Dear friends and colleagues,

Antibiotic resistance (AMR) is an emerging global challenge of fundamental importance that is threating human health, agriculture, economies and the ecosystem. It increasingly has been recognized across society, including by scientists, doctors, engineers, governments and the general public in the recent years. Effective policies and actions to combat AMR depend on understanding this problem including the factors driving the development of AMR, such as current practices in the different use sectors, assessment of the global scope and nature of the problem, and what are the most effective mitigation and stewardship practices. The role of the environment in AMR has been listed by UNEP Frontiers 2017 as the first of six emerging issues of environmental concern.
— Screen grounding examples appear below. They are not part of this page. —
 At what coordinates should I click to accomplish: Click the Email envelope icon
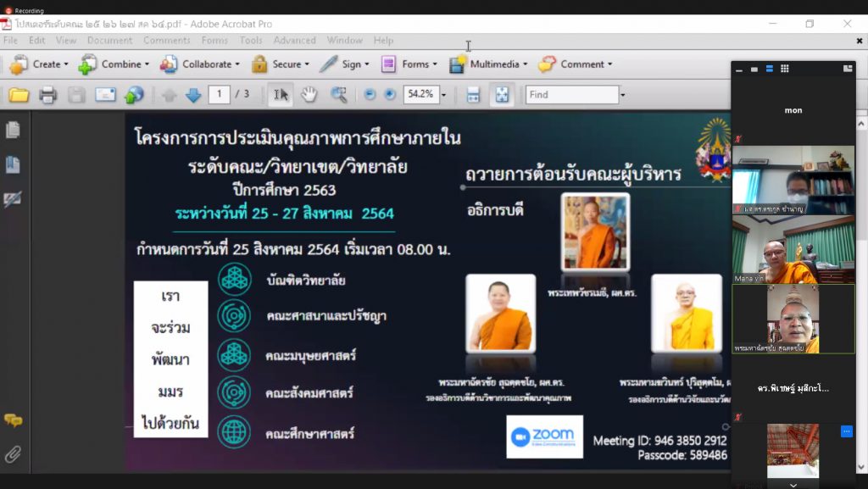(x=105, y=95)
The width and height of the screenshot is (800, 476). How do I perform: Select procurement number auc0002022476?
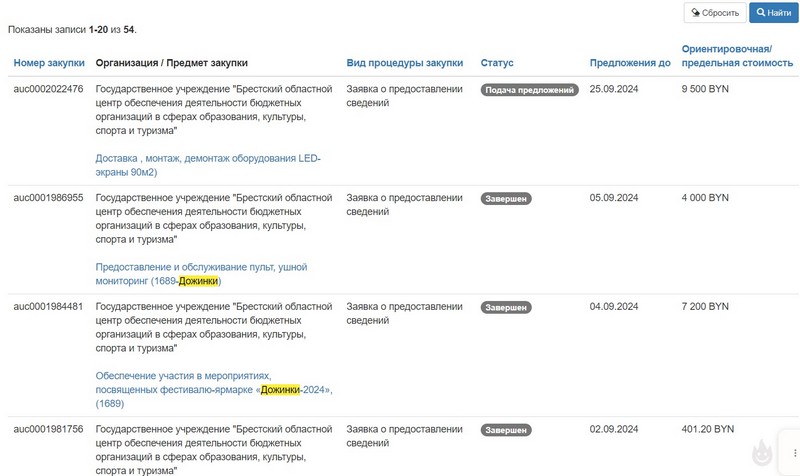pyautogui.click(x=48, y=89)
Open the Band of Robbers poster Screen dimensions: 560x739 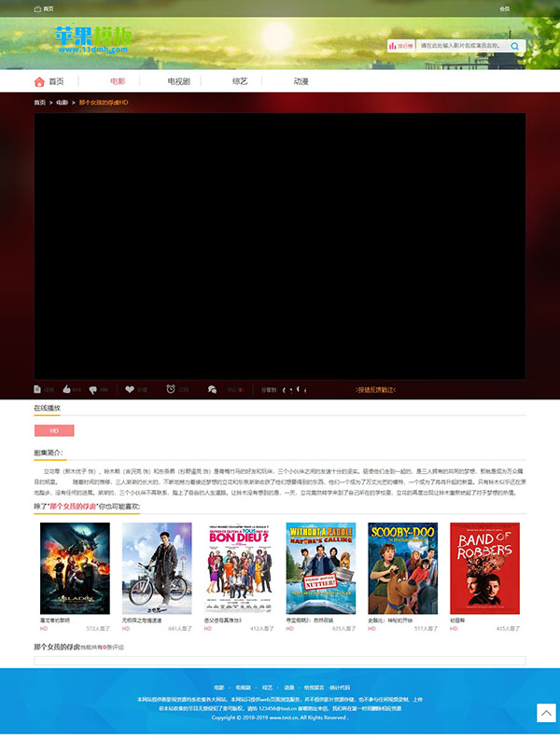pyautogui.click(x=484, y=567)

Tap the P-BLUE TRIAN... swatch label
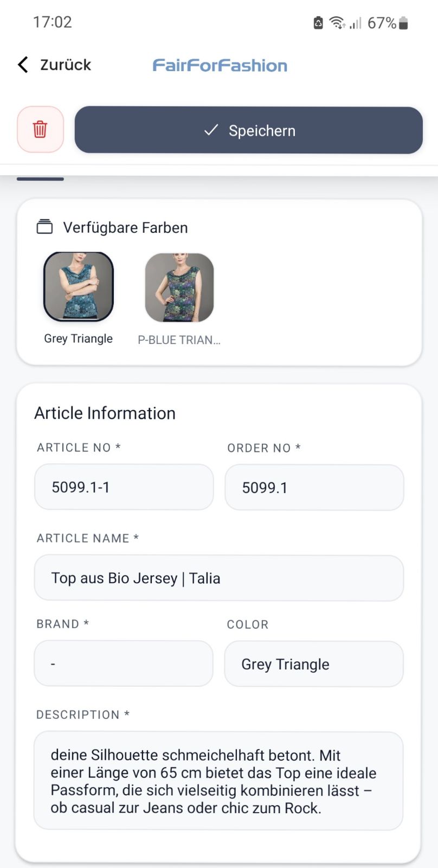click(x=179, y=340)
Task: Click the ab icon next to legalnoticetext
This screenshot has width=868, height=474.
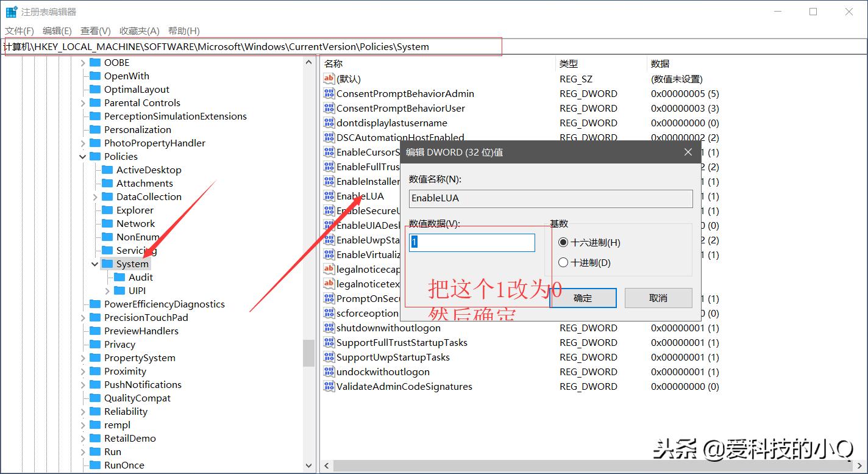Action: tap(329, 284)
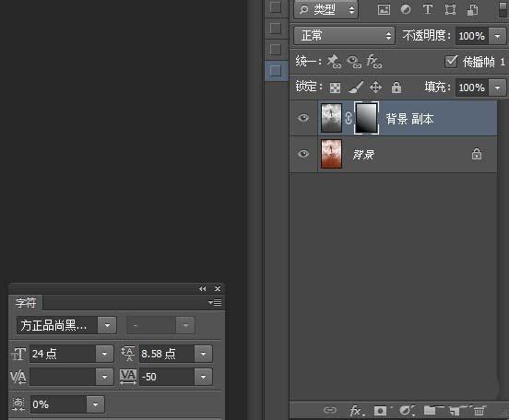Lock image pixels brush icon
This screenshot has width=509, height=420.
click(x=356, y=87)
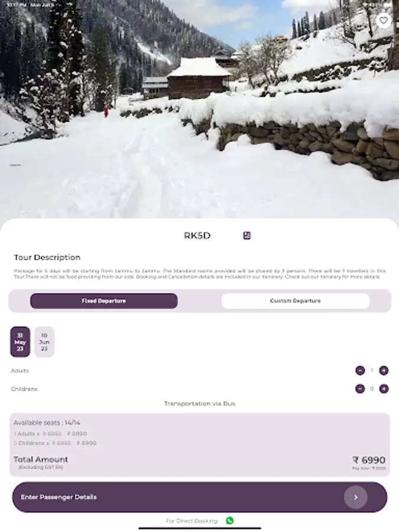Viewport: 399px width, 532px height.
Task: Open WhatsApp icon for direct booking
Action: (x=230, y=520)
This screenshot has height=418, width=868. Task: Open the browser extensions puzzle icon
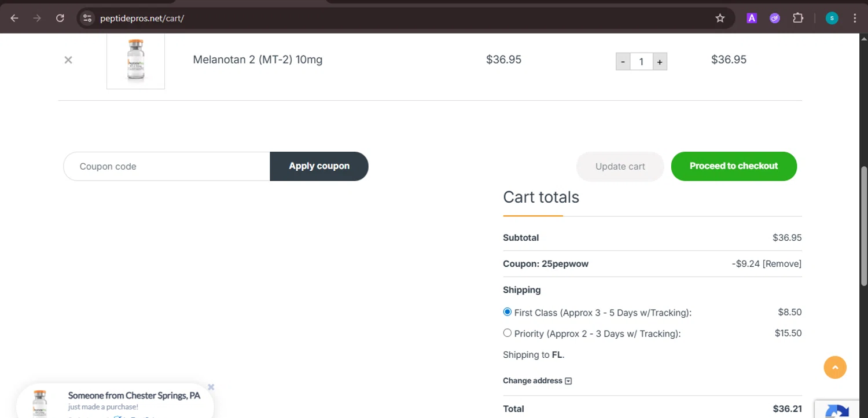point(798,18)
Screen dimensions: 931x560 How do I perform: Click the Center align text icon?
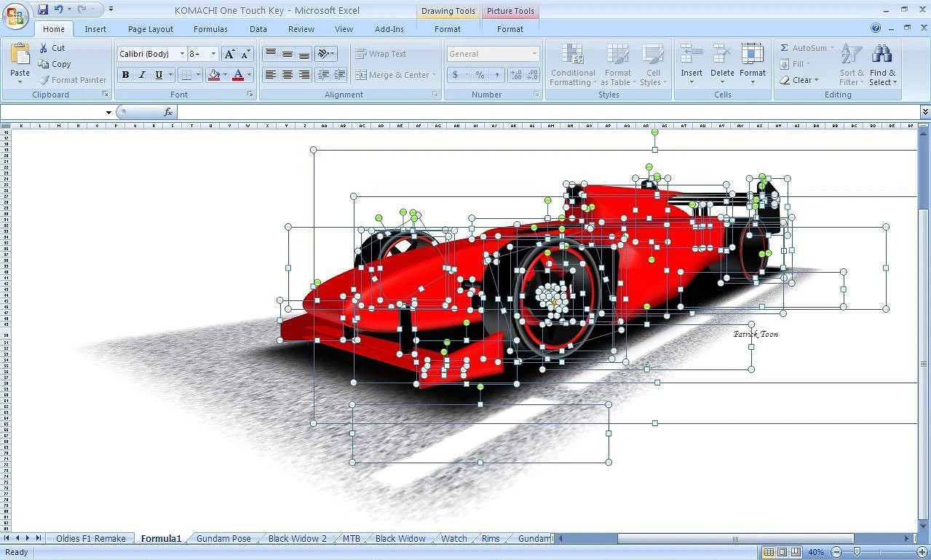pyautogui.click(x=288, y=75)
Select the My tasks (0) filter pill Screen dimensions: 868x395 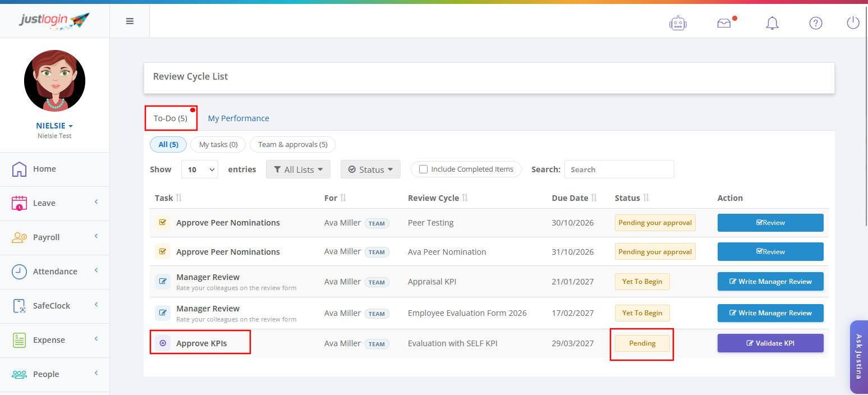(218, 145)
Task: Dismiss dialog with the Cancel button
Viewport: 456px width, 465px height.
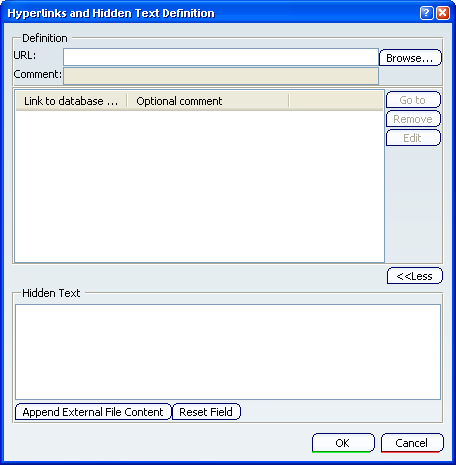Action: tap(412, 443)
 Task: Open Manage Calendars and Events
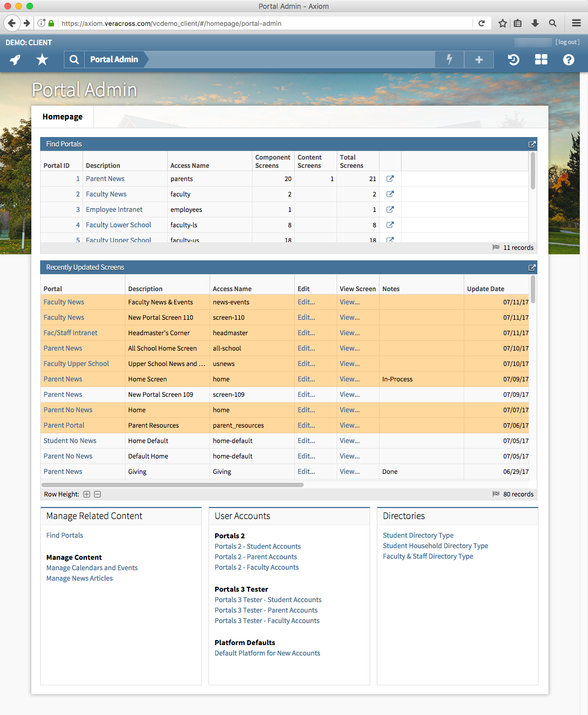[x=91, y=567]
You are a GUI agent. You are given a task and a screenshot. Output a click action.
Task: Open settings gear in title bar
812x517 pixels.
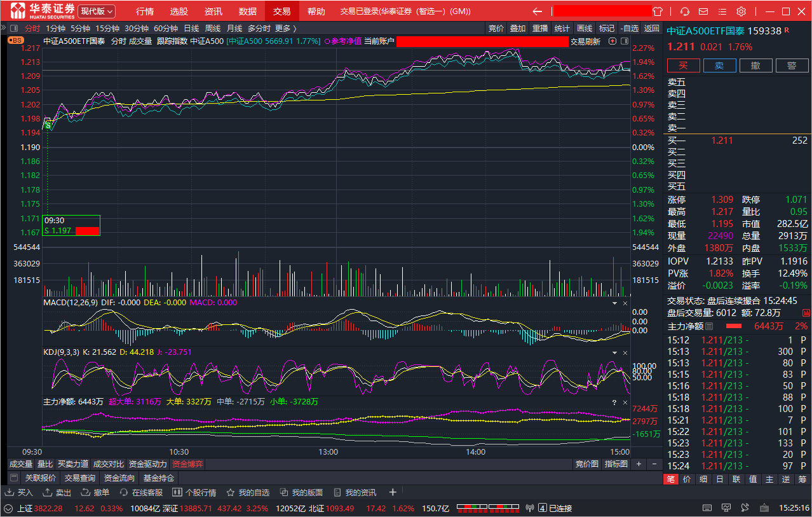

EDAR1, held in Canada in 2012, was a catalyzing international effort to address the environmental aspect of this problem. This momentum continued with EDAR2, 3, and 4 in China, Germany and United States, respectively. Over these four conferences, the scope of discussion has grown in size and become more comprehensive. The focus of concerns now encompasses all critical environmental aspects with an emphasis on considering issues holistically, and complementary to discussions in health and other arenas.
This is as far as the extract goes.